* Records for the exercise *
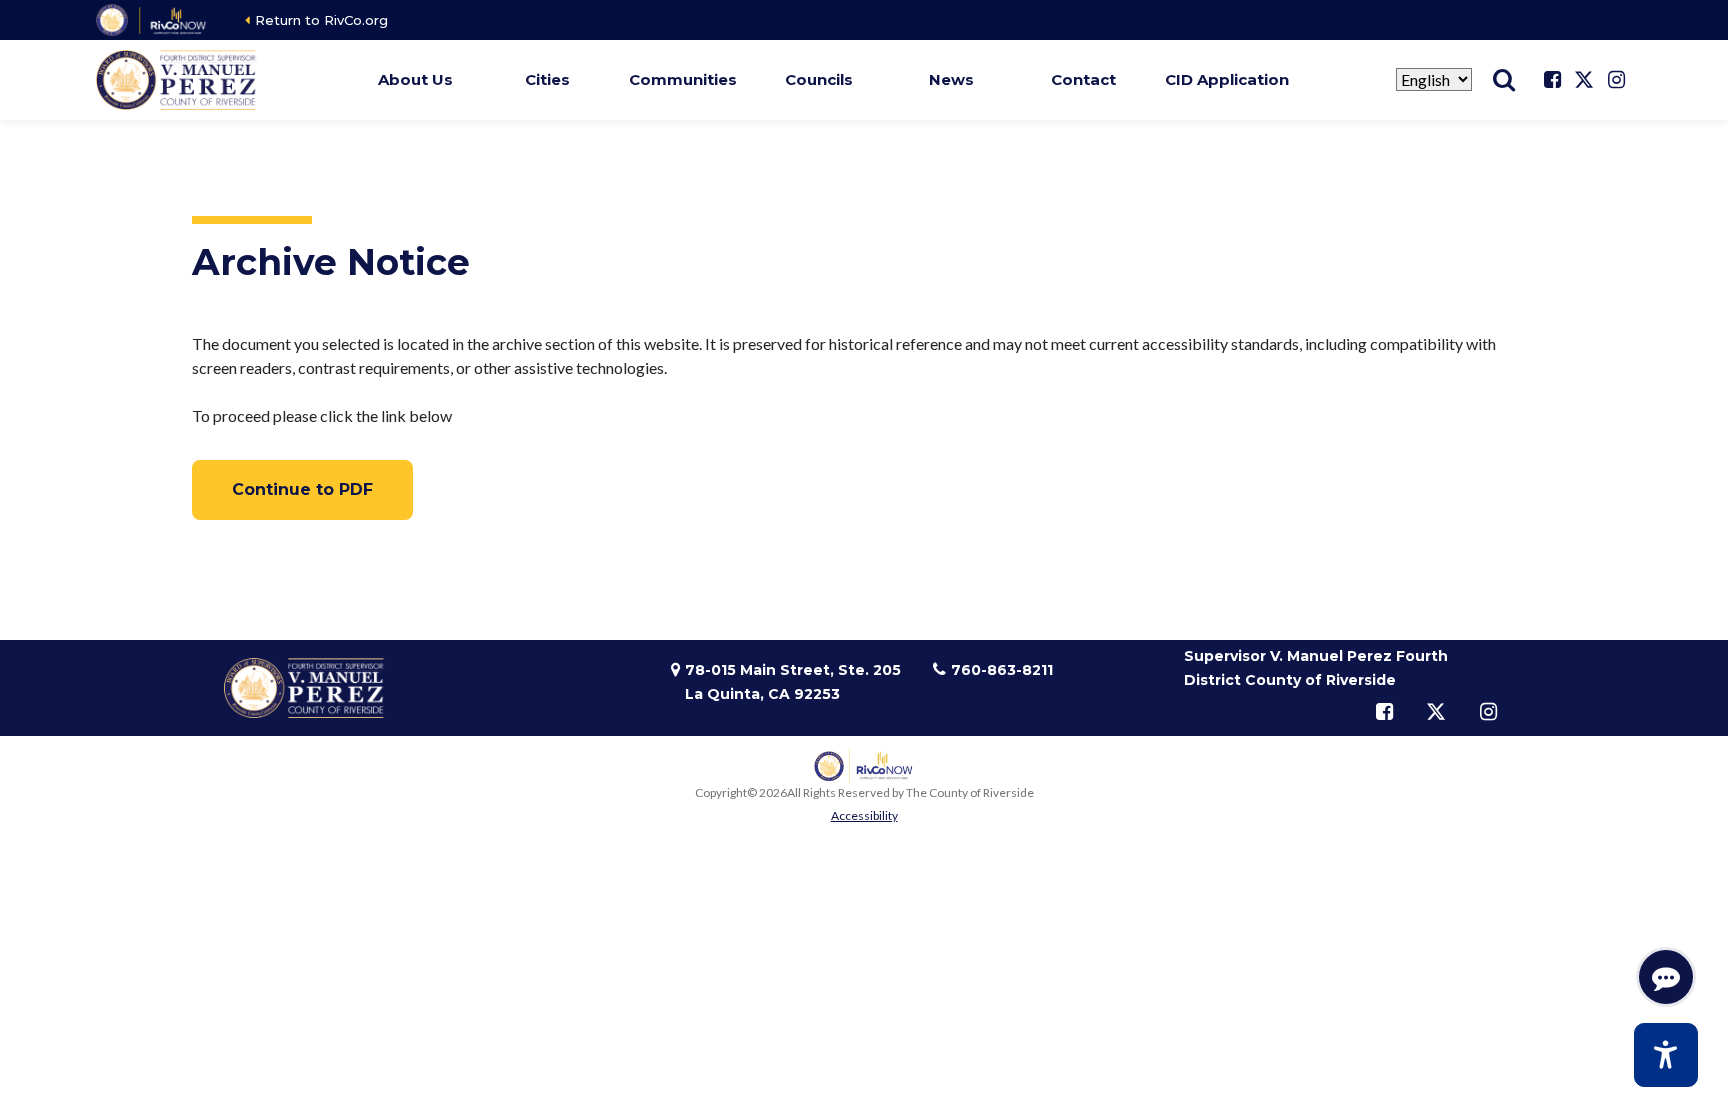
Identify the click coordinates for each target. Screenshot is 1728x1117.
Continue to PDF (302, 489)
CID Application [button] (1227, 79)
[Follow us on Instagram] (1616, 80)
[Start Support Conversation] (1666, 977)
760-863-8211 (1002, 670)
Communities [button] (683, 79)
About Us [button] (415, 79)
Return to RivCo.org (321, 20)
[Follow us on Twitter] (1584, 80)
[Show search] (1504, 80)
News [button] (951, 79)
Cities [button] (547, 79)
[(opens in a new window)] (152, 20)
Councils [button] (819, 79)
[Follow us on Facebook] (1552, 80)
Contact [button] (1083, 79)
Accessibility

* Work task *
Where the word "button" is present in a line of the listing, copy that line.

* Your response *
CID Application [button] (1227, 79)
Communities [button] (683, 79)
About Us [button] (415, 79)
News [button] (951, 79)
Cities [button] (547, 79)
Councils [button] (819, 79)
Contact [button] (1083, 79)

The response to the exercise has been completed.